§ Texto seleccionado
Un dia va a enrrollar la cuerda del cometa
y muy feliz mirando al sol se marchará
enfrentará las realidades de su pueblo
y con los pobres de su patria luchará.Carlos Mejía Godoy
Quincho Barrilete
¿Cómo se empieza una carta a una escuela? O mejor dicho, ¿se escriben cartas a las escuelas? No hablo de cartas oficiales, frías, aburridas. Hablo de cartas de amor o, como en este caso, de despedida. Yo creo que sí. Puede que pocos se pongan de verdad, boli en la mano y lengua fuera con la clásica expresión concentrada pintada en la cara, y empiecen a escribirle a una escuela. Pero, ¿quién no ha parado nunca un momento pensando el su escuela? En los recuerdos borrosos de la primaria y en los años del colegio, en las primeras aventuras “adultas” vividas en el instituto o en los auditorios universitarios. A mí también me ha pasado de pensar en mis escuelas. Por eso estoy aquí ahora escribiendo este post, esta carta (de despedida) a una escuela. En el centro escolar “Barrilete de Colores” he trabajado, pero de alguna manera tengo la convicción de haber también aprendido mucho entre sus salas, entre los pupitres polvorientos e incómodos, rodeado por los chillidos de sus protagonistas, los niños.
Manos a la obra entonces, a ver si así está bien.
Querido Barrilete de Colores:
Nuestra relación ha sido breve, demasiado breve. Por los ritmos congénitos de tu país no fue ni siquiera intensa, al principio. Nos presentamos, y con calma nos conocimos. Solo luego me reventaste encima montones de niños. Pero, como estaba diciendo, la tradicional calma adelantó la tempestad. Así que vamos por orden.
Lo que sabía de ti antes de pasar por primera vez el pesado portal de hierro de la entrada era poquísimo. Había leído tu historia: las gestas valientes de tus madres, tus primeros inseguros pasos allá por el año 1990, esa curiosa dirección –Del sombrero una al sur-, tus primeros logros académicos, las fiestas para celebrar fechas importantes llenas de piruetas de bonitos y coloreados trajes típicos. Algún que otro problema que tuviste durante los años y los éxitos que poco a poco hicieron de ti lo que eres ahora. Había leído tu historia, pero eso representaba el pasado y yo, hasta que crucé por primera vez el pesado portal de hierro de la entrada, no sabía que habría encontrado por el otro lado.

§ Datos proporcionados
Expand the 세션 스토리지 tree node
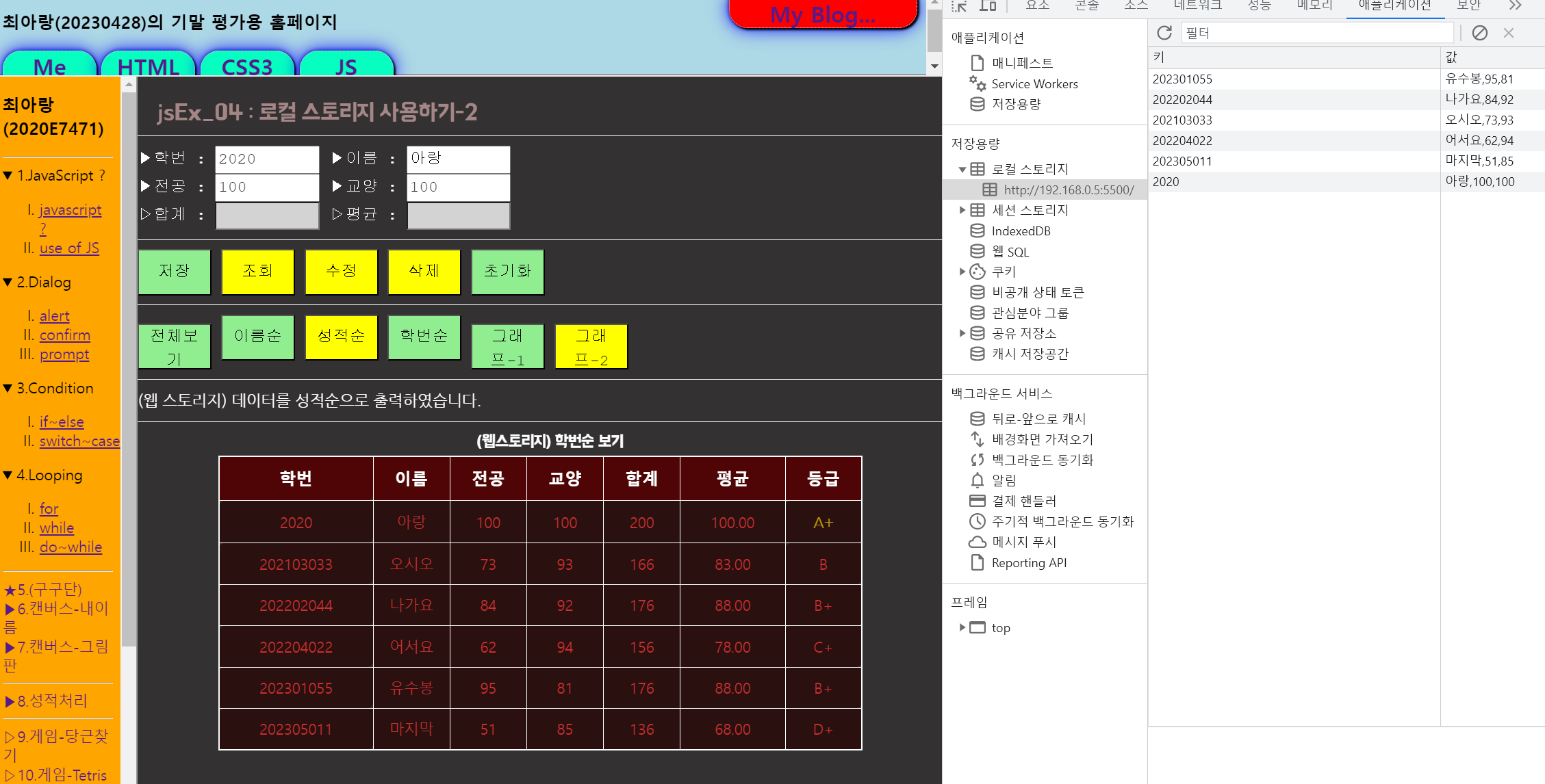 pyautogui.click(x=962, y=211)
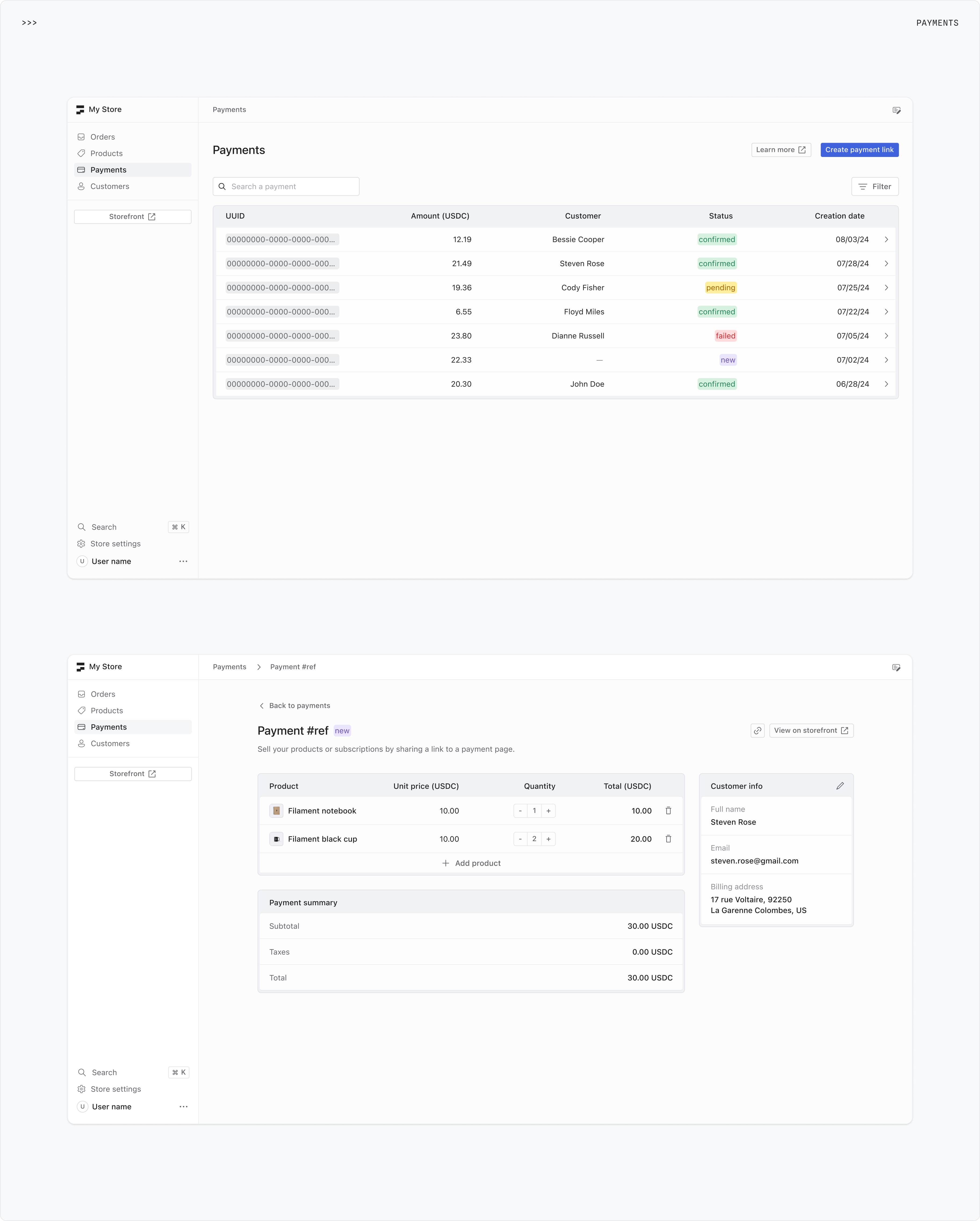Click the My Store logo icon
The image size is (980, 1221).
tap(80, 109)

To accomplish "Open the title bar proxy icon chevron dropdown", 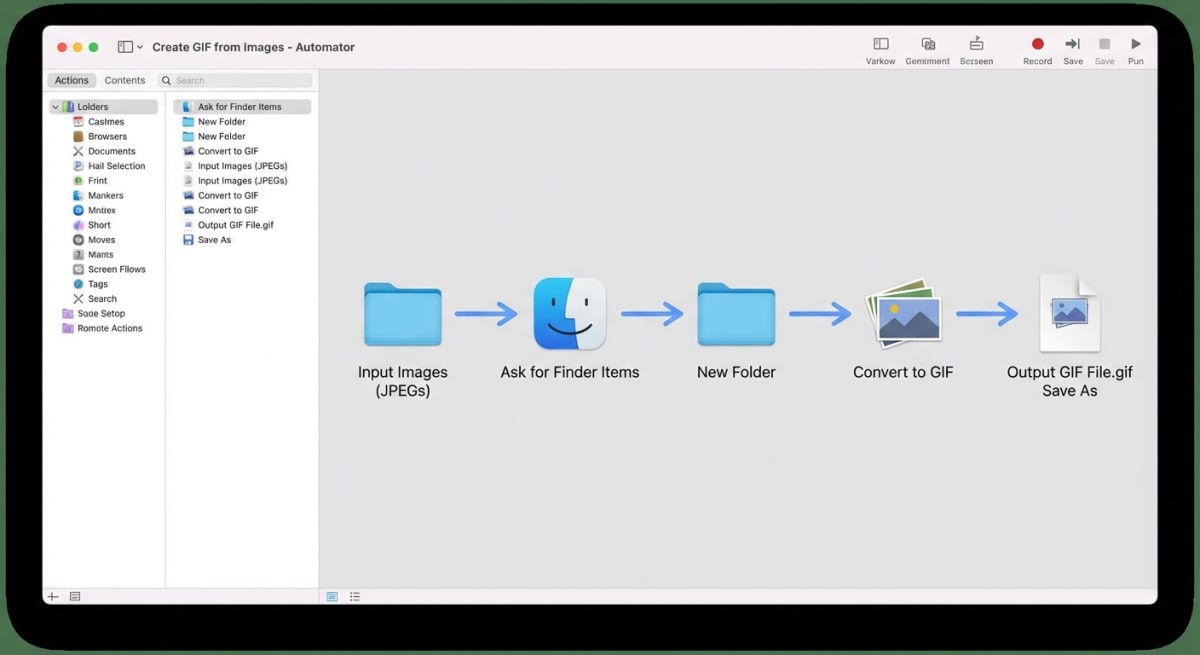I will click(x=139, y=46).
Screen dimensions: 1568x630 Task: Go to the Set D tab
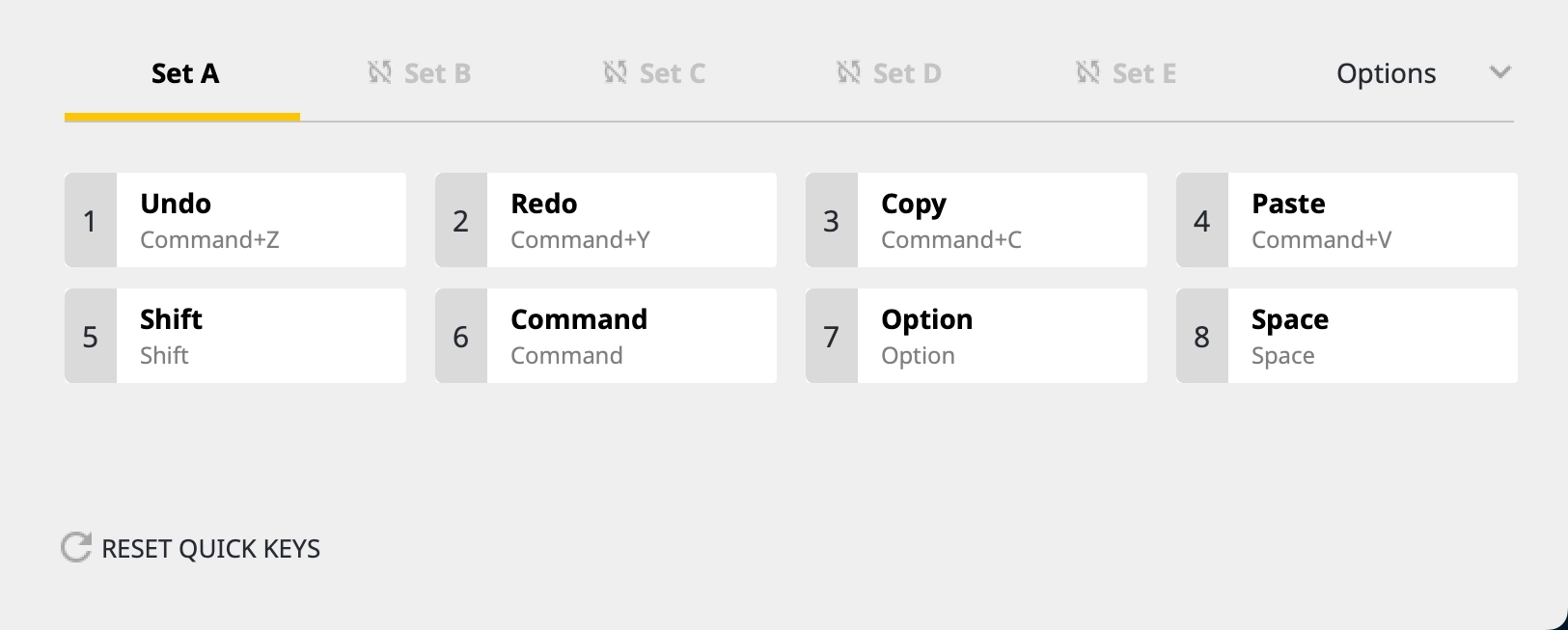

§ Problema planteado
Continúa la carta de despedida a la escuela Barrilete de Colores a partir de su última oración. Estos datos proceden de una fuente distinta.

§ Respuesta propuesta
Nos conocimos a principios de enero, hacía un mes más o menos que las clases habían terminado para dejar paso a las vacaciones. Sin embargo, el Curso de verano estaba a punto de empezar y con él mi experiencia. Teníamos que empezar un lunes y al final de esa semana todavía la máquina no había arrancado del todo, ¿entiendes ahora eso que te decía de tu genética? Pero poco a poco el tren entró en su carril y yo encontré mi sitio: la biblioteca. Me metieron ahí con la tarea de “motivar los niños a la lectura”. Ah bueno, nada más fácil que motivar a un montón de niños entre 5 y 14 años a pasar unas horas con la cabeza entre las páginas de un libro. Los primeros todavía no saben leer y los últimos, bueno, la cabeza de los últimos ya empieza a estar en otros sitios. Cuando desvanece el aurea de novedad que acompaña a todo nuevo voluntario y que tiene el impresionante poder de hacer callar incluso a los que suelen dar más guerra, la cosa se pone difícil. De ese primer mes recuerdo la emoción y los nervios de las primeras horas de clase, de los rituales de presentación que le tocan tradicionalmente al nuevo llegado; me acuerdo el intercalar de ratos haciendo planes y momentos de desesperación deshaciéndolos. Esas primeras semanas me regalaron también un buenísimo amigo que, desafortunadamente, como en las carreras en equipo, pronto me pasó el testigo y me dejó correr solo. Domi “Pablito” fue una gran sorpresa, una de esas personas que encuentras raramente en la vida y con la que desde el minuto cero encaja a la perfección. El inicio de su periplo por tierras colombianas y la vuelta al cole en toda Nicaragua marcaron un antes y un después en mi experiencia.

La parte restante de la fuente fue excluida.